*Given entries*.
──────────

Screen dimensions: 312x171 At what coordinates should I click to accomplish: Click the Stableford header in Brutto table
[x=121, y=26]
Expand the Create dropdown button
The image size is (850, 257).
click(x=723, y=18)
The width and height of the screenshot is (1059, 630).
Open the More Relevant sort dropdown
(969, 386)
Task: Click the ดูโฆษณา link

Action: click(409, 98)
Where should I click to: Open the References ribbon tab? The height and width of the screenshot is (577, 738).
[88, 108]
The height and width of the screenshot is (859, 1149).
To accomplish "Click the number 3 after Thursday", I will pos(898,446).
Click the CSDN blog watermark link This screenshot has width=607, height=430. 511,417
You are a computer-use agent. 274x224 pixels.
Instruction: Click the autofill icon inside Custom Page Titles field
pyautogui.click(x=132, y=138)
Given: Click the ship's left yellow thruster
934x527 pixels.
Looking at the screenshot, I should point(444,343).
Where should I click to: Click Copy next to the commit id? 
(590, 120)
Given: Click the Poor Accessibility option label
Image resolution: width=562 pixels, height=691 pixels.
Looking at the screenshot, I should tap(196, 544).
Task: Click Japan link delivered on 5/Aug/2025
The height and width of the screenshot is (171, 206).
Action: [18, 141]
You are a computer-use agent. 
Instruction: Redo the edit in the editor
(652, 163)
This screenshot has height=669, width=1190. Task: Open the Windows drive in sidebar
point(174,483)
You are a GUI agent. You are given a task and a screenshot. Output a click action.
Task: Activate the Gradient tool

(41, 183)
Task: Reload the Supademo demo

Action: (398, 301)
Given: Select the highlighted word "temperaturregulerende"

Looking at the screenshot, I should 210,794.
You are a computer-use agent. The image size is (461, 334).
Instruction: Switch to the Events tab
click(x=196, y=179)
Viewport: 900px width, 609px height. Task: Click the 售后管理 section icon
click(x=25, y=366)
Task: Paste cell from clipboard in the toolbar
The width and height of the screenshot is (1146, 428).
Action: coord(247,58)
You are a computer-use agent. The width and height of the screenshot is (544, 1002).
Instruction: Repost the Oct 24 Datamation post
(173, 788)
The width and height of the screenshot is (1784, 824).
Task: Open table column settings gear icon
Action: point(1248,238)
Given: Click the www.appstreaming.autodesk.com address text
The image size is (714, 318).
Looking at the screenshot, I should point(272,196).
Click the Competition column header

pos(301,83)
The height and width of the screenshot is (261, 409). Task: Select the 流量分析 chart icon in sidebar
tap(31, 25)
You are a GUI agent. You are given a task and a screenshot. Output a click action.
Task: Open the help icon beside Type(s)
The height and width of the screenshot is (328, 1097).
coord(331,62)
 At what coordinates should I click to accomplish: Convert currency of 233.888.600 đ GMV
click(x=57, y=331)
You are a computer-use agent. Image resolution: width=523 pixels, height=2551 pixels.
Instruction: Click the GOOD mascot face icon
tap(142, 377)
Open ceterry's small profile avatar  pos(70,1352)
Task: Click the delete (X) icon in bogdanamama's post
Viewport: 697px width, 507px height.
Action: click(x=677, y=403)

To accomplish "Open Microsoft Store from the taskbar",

──────────

*What needs to be done*.
Write out every entry word for word.

*Response*.
Screen dimensions: 312x171 At what coordinates should I click to accomplish: Click the Stableford header in Brutto table
[x=121, y=26]
Expand the Create dropdown button
The image size is (850, 257).
click(x=723, y=18)
The width and height of the screenshot is (1059, 630).
Open the More Relevant sort dropdown
(969, 386)
Task: Click the ดูโฆษณา link

Action: click(409, 98)
Where should I click to: Open the References ribbon tab? The height and width of the screenshot is (577, 738).
[88, 108]
The height and width of the screenshot is (859, 1149).
To accomplish "Click the number 3 after Thursday", I will pos(898,446).
Click the CSDN blog watermark link This screenshot has width=607, height=430. 511,417
You are a computer-use agent. 274x224 pixels.
Instruction: Click the autofill icon inside Custom Page Titles field
pyautogui.click(x=132, y=138)
Given: Click the ship's left yellow thruster
934x527 pixels.
Looking at the screenshot, I should point(444,343).
Where should I click to: Click Copy next to the commit id? 
(590, 120)
Given: Click the Poor Accessibility option label
Image resolution: width=562 pixels, height=691 pixels.
Looking at the screenshot, I should tap(196, 544).
Task: Click Japan link delivered on 5/Aug/2025
The height and width of the screenshot is (171, 206).
Action: [18, 141]
You are a computer-use agent. 
Instruction: Redo the edit in the editor
(652, 163)
This screenshot has height=669, width=1190. Task: Open the Windows drive in sidebar
point(174,483)
You are a GUI agent. You are given a task and a screenshot. Output a click action.
Task: Activate the Gradient tool

(41, 183)
Task: Reload the Supademo demo

Action: (398, 301)
Given: Select the highlighted word "temperaturregulerende"

Looking at the screenshot, I should 210,794.
You are a computer-use agent. The image size is (461, 334).
Instruction: Switch to the Events tab
click(x=196, y=179)
Viewport: 900px width, 609px height. Task: Click the 售后管理 section icon
click(x=25, y=366)
Task: Paste cell from clipboard in the toolbar
The width and height of the screenshot is (1146, 428).
Action: coord(247,58)
You are a computer-use agent. The width and height of the screenshot is (544, 1002).
Instruction: Repost the Oct 24 Datamation post
(173, 788)
The width and height of the screenshot is (1784, 824).
Task: Open table column settings gear icon
Action: point(1248,238)
Given: Click the www.appstreaming.autodesk.com address text
The image size is (714, 318).
Looking at the screenshot, I should point(272,196).
Click the Competition column header

pos(301,83)
The height and width of the screenshot is (261, 409). Task: Select the 流量分析 chart icon in sidebar
tap(31, 25)
You are a GUI agent. You are given a task and a screenshot. Output a click action.
Task: Open the help icon beside Type(s)
The height and width of the screenshot is (328, 1097).
coord(331,62)
 At what coordinates should I click to accomplish: Convert currency of 233.888.600 đ GMV
click(x=57, y=331)
You are a computer-use agent. Image resolution: width=523 pixels, height=2551 pixels.
Instruction: Click the GOOD mascot face icon
tap(142, 377)
Open ceterry's small profile avatar  pos(70,1352)
Task: Click the delete (X) icon in bogdanamama's post
Viewport: 697px width, 507px height.
Action: click(x=677, y=403)

To accomplish "Open Microsoft Store from the taskbar",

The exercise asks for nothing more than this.